Явление бокса будет названо в "Архипелаге" пятнадцатым по счёту приёмом в перечне из 31 пункта - всеми этими простейшими психофизическими способами следователи, пробуя разные комбинации, сламывали волю и личность арестанта задолго до следственного кабинета, не оставляя следов на теле. "Тюрьма начинается с бокса, то есть ящика или шкафа. Человека, только что схваченного с воли, ещё в лёте его внутреннего движения, готового выяснять, спорить, бороться, - на первом же тюремном шаге захлопывают в коробку, иногда с лампочкой и где он может сидеть, иногда тёмную и такую, что он может только стоять, ещё и придавленный дверью. И держат его здесь несколько часов, полсуток, сутки. Часы полной неизвестности! - может, он замурован здесь на всю жизнь? Он никогда ничего подобного в жизни не встречал, он не может догадаться!"

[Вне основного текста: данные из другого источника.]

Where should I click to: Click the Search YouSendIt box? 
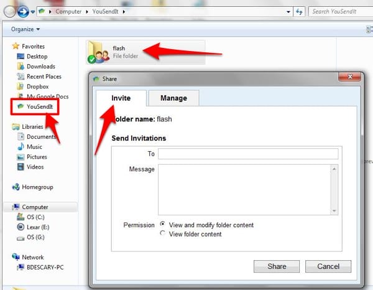point(339,11)
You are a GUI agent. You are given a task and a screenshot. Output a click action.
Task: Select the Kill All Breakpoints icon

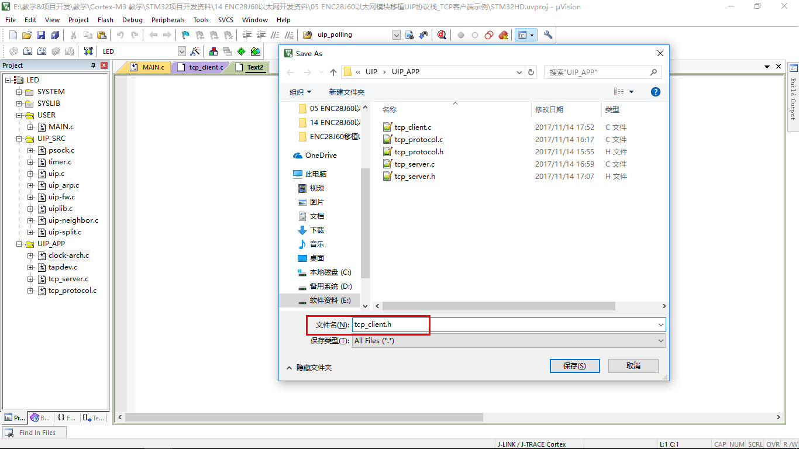click(x=502, y=35)
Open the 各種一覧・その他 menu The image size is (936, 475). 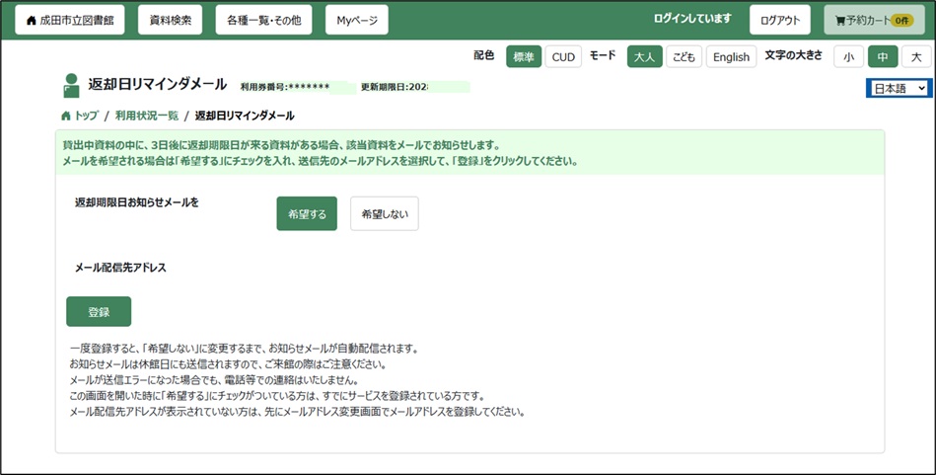click(263, 20)
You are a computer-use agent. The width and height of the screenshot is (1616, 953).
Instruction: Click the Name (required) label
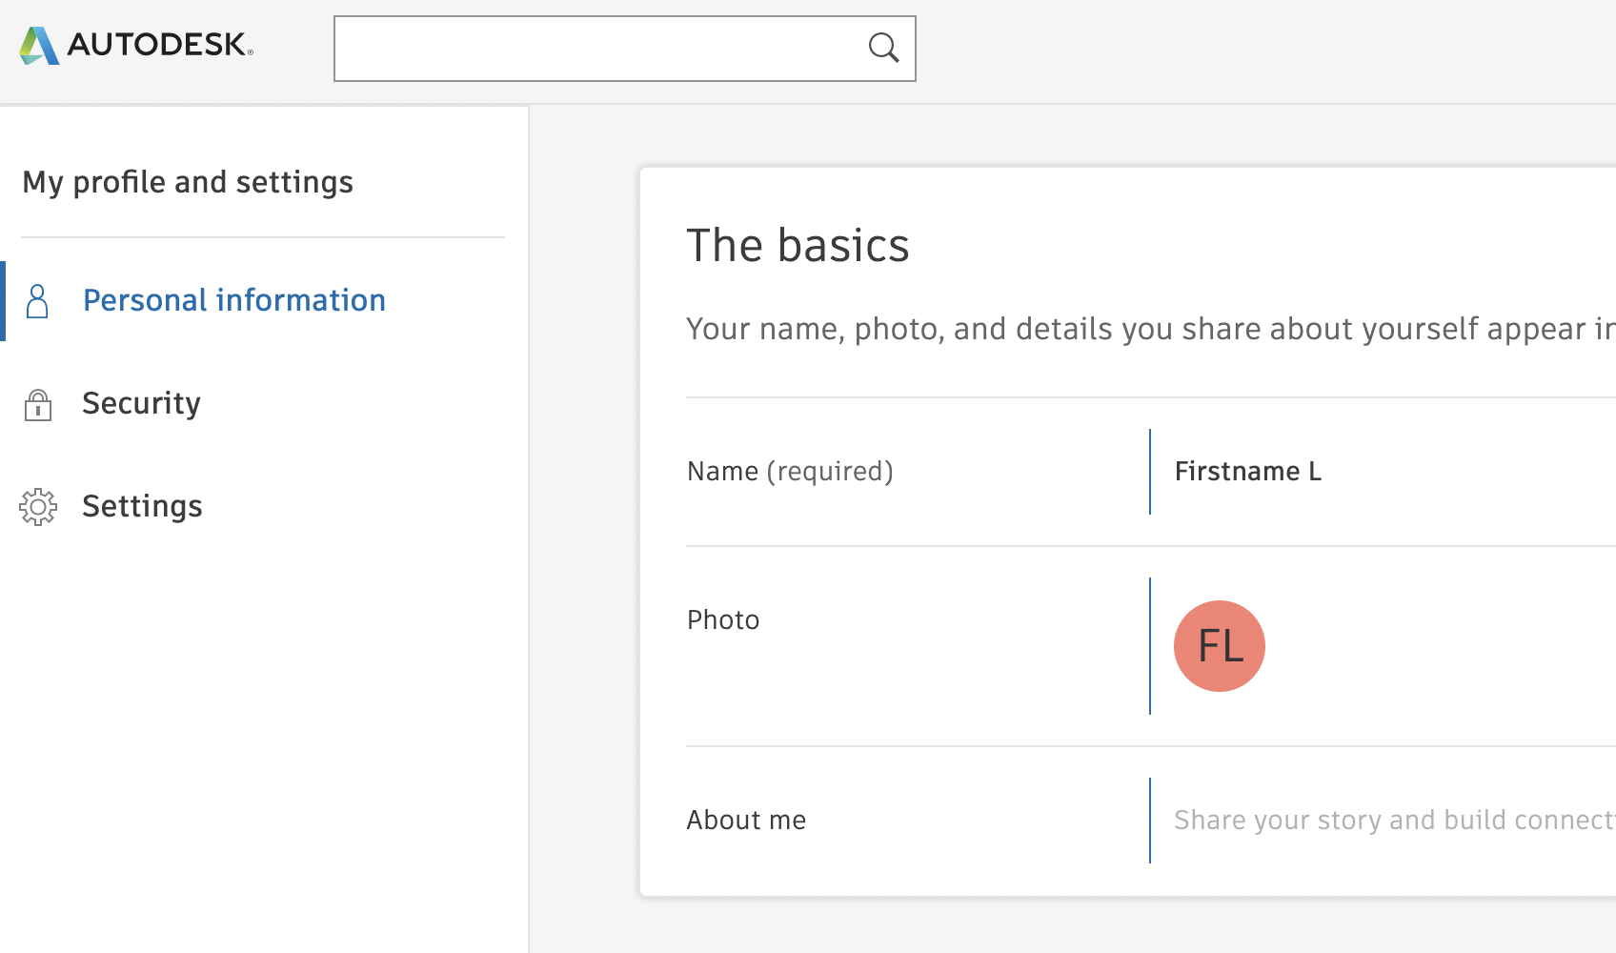pos(790,472)
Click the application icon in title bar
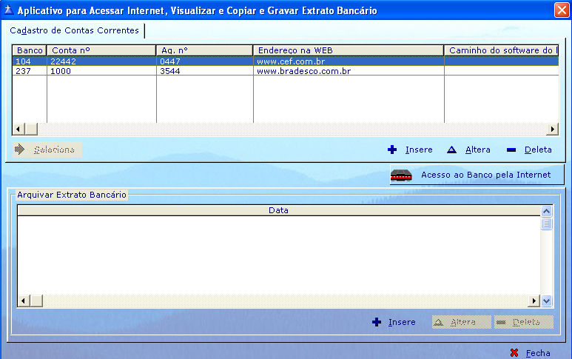 pos(8,10)
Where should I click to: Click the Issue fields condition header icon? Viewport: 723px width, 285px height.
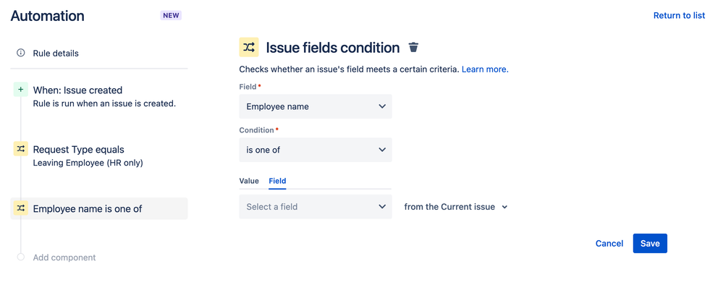point(249,47)
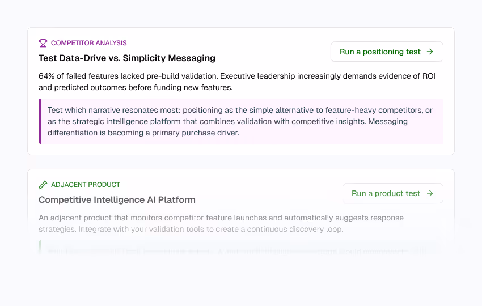
Task: Open the "Competitive Intelligence AI Platform" heading
Action: click(117, 199)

Раздевание догола, ощупывание, стрижка волос на голове и в местах их скопления на лице и теле, снова одевание (в свою одежду без пуговиц и застёжек), опять раздевание и опись особых примет, измерение роста, помывка, прожарка, фотографирование, отпечатки пальцев… Весь этот приёмный конвейер изматывает и подавляет, хотя с точки зрения тюрьмы, процедуры подчиняются внятной логике и давно заведенному порядку: предварительный обыск, установление личности, приём под расписку, основной обыск, 1 санобработка, запись примет и медосмотр. Бессонная ночь с 19 на 20 февраля тянулась бесконечно, во многих боксах и многих коридорах, на пустых лестницах и лестничных площадках, при мёртвой тишине, приучавшей арестанта быть покорным исполнителем тюремного режима.

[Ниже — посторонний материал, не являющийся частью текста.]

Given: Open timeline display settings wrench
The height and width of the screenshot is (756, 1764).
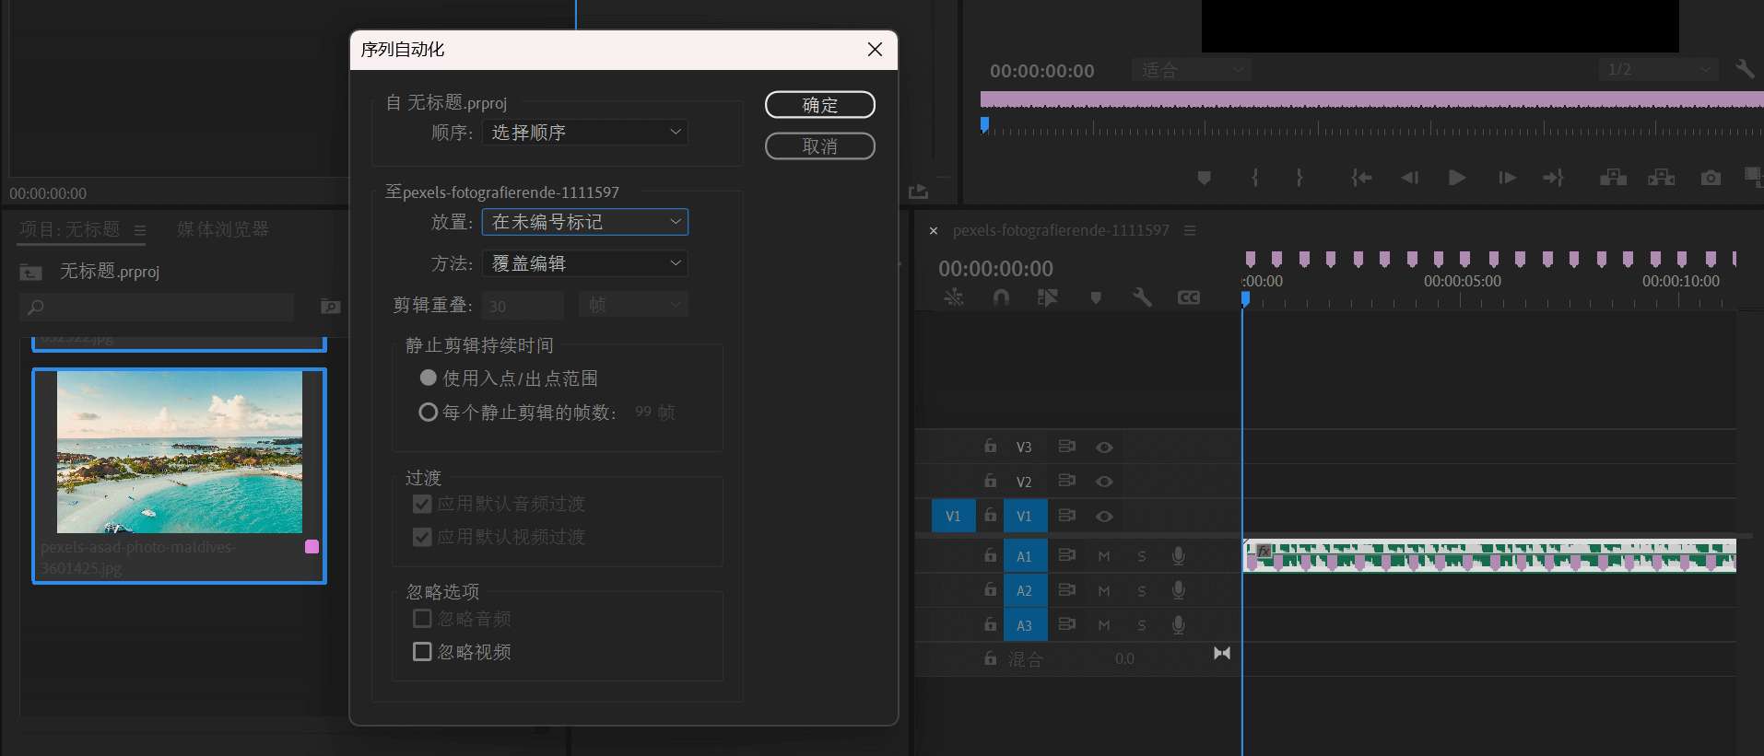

Наступил вторник, 20 февраля, первый день, который предстояло прожить от подъёма до отбоя, по здешним правилам и распорядкам: в шесть утра подъём, в восемь завтрак - кусок чёрного сырого хлеба (при норме 450 г. в день), два кусочка пиленого сахара, кружка кипятку. Потом гремела дверь, и, спросив фамилию, надзиратель вызвал: "На допрос, руки назад". Начинался процесс, от которого зависела вся будущность человека и даже его жизнь, - следствие.

Как подготовил арестанта к решающему моменту приёмный конвейер? Сжатый одиночный бокс. Яркий, ослепительный свет лампочки, от которой не спрятаться и не укрыться. Бессонница. Арестанту, чей следственный марафон начался во вторник, предстояло продержаться без сна или почти без сна как минимум до конца субботы - в ночи на воскресенье и понедельник следователи старались отдыхать от своих ночных трудов.

Что мог знать новичок, только что пришедший с воли, о целях, задачах, а главное - о методах следствия? Романтику революции, верившему в её гуманность и справедливость, вряд ли могли прийти на помощь литературные примеры. Спустя десятилетия он устыдится, как бездумно играл в школьных спектаклях по Чехову - ведь ответы на чеховские вопросы к тому времени были уже получены. "Если бы чеховским интеллигентам, всё гадавшим, чтó будет через двадцать - тридцать - сорок лет, ответили бы, что через сорок лет на Руси будет пыточное следствие... ни одна бы чеховская пьеса не дошла бы до конца, все герои пошли бы в сумасшедший дом. Да не только чеховские герои, но какой нормальный русский человек в начале века, в том числе любой член РСДРП, мог бы поверить, мог бы вынести такую клевету на светлое будущее? То, что ещё вязалось при Алексее Михайловиче, что при Петре уже казалось варварством, что при Бироне могло быть применено к 10 – 20 человекам, что совершенно невозможно стало с Екатерины, - то в расцвете великого Двадцатого века в обществе, задуманном по социалистическому принципу, в годы, когда уже летали самолёты, появилось звуковое кино и радио, - было совершено не одним злодеем, не в одном потаённом месте, но десятками тысяч специально обученных людей-зверей над беззащитными миллионами жертв".